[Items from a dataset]

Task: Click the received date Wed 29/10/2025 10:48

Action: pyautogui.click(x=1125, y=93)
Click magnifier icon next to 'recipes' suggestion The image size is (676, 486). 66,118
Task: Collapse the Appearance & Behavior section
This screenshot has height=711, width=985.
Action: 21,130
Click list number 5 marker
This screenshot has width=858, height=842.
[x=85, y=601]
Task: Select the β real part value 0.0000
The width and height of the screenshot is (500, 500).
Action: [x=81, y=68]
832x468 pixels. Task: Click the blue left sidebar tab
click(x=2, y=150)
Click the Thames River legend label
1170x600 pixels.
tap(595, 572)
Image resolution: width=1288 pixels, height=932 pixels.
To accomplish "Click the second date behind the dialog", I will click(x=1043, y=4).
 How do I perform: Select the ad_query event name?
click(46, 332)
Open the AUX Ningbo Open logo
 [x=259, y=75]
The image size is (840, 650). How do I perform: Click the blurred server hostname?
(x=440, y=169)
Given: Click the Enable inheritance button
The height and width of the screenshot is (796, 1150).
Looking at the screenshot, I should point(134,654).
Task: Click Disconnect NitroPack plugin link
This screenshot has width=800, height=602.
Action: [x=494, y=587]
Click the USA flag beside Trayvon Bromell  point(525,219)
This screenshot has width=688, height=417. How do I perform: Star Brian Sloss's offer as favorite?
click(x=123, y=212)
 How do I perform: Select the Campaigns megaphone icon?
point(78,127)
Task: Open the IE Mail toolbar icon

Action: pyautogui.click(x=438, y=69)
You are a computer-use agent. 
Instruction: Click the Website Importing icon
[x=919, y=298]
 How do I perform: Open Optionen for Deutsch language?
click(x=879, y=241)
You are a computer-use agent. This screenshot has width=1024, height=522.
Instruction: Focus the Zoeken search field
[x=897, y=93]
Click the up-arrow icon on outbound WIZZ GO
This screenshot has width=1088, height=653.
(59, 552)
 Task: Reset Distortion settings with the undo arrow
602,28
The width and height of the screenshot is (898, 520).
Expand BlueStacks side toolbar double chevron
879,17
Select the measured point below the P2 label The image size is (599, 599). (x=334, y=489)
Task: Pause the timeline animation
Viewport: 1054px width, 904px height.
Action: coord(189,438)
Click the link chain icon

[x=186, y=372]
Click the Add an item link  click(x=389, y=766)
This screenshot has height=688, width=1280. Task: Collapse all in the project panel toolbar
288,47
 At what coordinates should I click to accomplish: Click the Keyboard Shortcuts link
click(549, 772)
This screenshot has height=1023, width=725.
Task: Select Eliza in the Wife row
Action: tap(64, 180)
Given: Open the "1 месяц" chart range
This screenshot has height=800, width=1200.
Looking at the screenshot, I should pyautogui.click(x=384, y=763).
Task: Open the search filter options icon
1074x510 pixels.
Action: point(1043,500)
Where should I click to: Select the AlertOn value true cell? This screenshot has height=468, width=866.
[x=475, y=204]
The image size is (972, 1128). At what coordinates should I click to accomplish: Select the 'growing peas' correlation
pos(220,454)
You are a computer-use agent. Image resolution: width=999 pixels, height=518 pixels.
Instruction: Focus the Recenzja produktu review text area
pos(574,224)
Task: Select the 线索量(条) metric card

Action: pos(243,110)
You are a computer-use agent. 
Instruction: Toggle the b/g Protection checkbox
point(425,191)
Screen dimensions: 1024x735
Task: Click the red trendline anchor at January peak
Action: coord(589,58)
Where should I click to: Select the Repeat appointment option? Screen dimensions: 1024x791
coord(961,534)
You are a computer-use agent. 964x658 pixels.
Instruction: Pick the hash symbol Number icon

Assignment:
Take the entries above and copy out all lines with the string "Given".

Response to the exercise:
Given: Click the Enable inheritance button
Given: Open the "1 месяц" chart range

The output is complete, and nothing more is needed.